Even though Palo Alto Networks did not attribute these attacks to a particular group, the malware bears striking similarities to other recent attacks that are suspected of being state-sponsored: the use of documents with malicious macros, the use of PowerShell, the loading of malicious code directly in memory, the use of stealthy command-and-control channels and data exfiltration techniques, highly targeted phishing campaigns and more.
Developers can be valuable targets for cyberespionage. Their computers often hold proprietary information and access credentials for their employers’ networks and systems.
The Yahoo breach that resulted in hackers gaining access to the accounts of 500 million users started with a semi-privileged employee falling for a spear-phishing email.

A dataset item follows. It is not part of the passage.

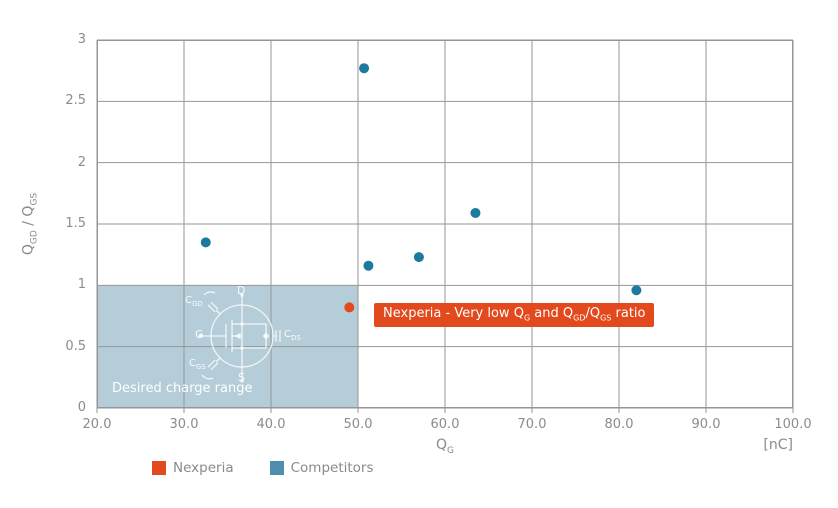  Describe the element at coordinates (184, 424) in the screenshot. I see `x-tick-label: 30.0` at that location.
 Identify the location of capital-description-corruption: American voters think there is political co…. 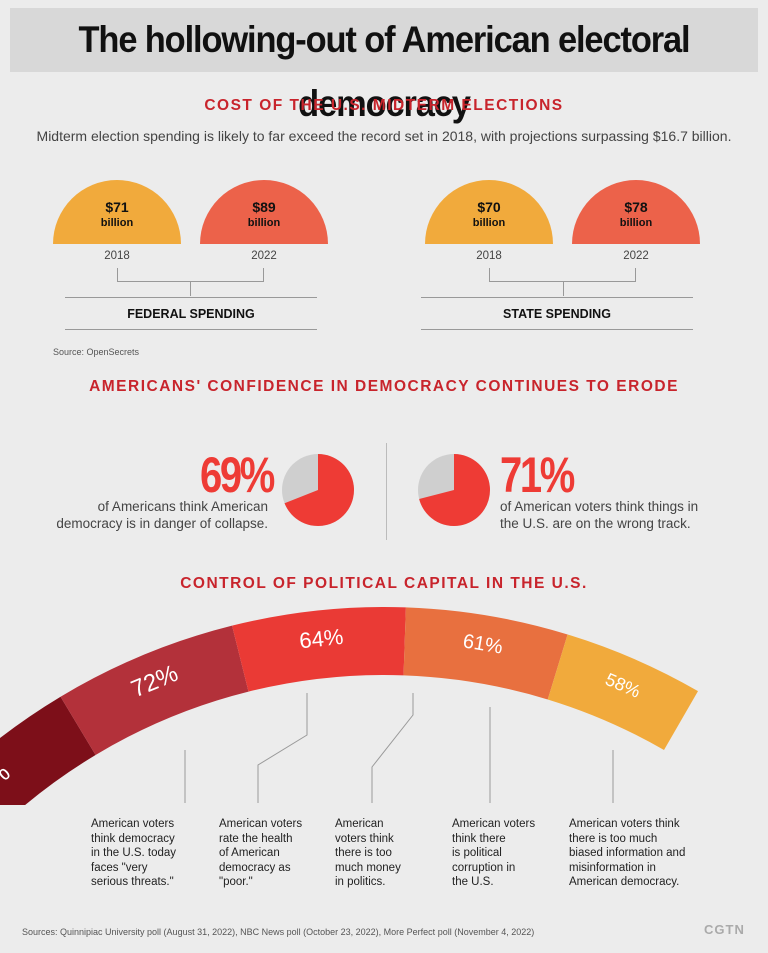
(494, 854).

The Dimnie attack campaign seems to have specifically targeted developers who are present on GitHub, a free source code hosting service. This category also includes developers who work for large companies and who publish personal open source projects in their spare time.
In a response to a report about these emails in January, Gervase Markham, who works as a policy engineer at Mozilla, said that he received several such messages to an email address that he only used on Github. This made him believe that the targeting might have been automated.
With access to source code repositories and distribution servers attackers can inject backdoors into software projects or turn the compiled binaries into Trojan horses. This has happened several times in the past. For example, the macOS version of the Transmission BitTorrent client hosted on the project’s official website was found to contain malware on two separate occasions.